* [YOUR ASSIGNMENT] Leave out the pictures and retype exactly the lines from the one with "Screen dimensions: 337x423" through the end of the records.

----- SUPPLIED RECORDS

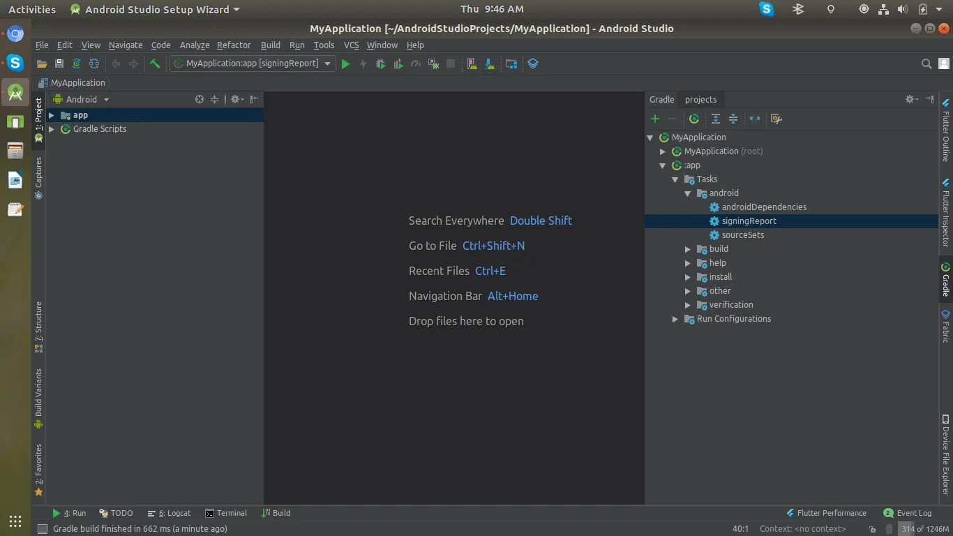The width and height of the screenshot is (953, 536).
Task: Toggle Gradle offline mode button
Action: [754, 119]
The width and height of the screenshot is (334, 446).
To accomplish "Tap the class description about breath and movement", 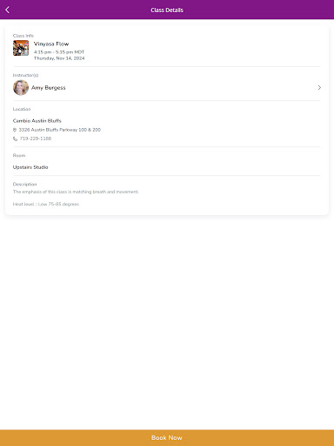I will pos(76,192).
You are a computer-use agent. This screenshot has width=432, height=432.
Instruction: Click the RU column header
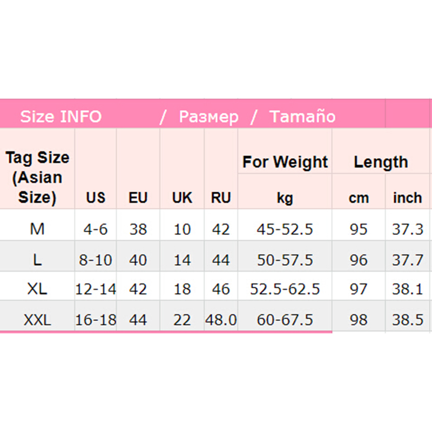click(x=221, y=198)

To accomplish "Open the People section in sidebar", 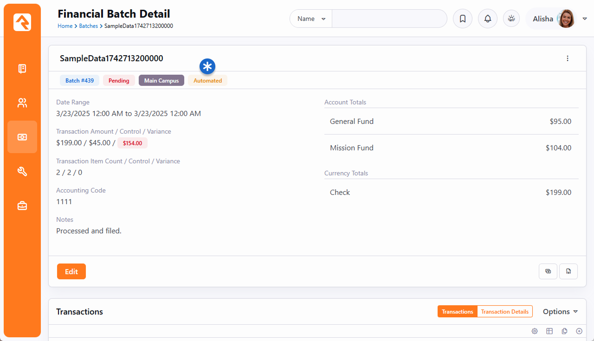I will 22,103.
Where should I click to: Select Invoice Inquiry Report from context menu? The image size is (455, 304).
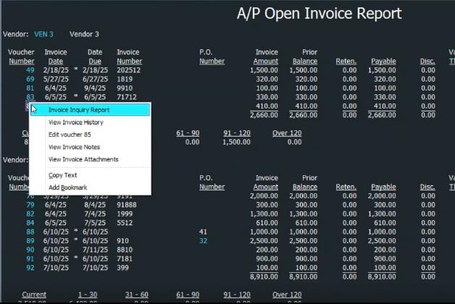(79, 110)
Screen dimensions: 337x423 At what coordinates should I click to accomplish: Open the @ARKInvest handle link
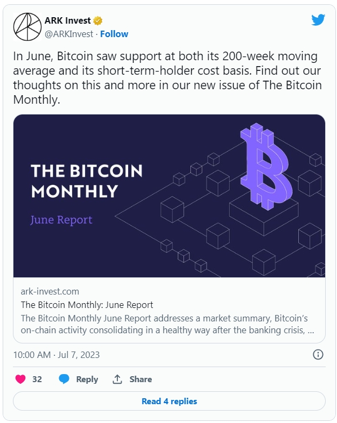(69, 34)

----------

* [SOLUTION FOR THIS PROBLEM]
Screen dimensions: 337x423 At what coordinates should I click to accomplish: Open the @ARKInvest handle link
(69, 34)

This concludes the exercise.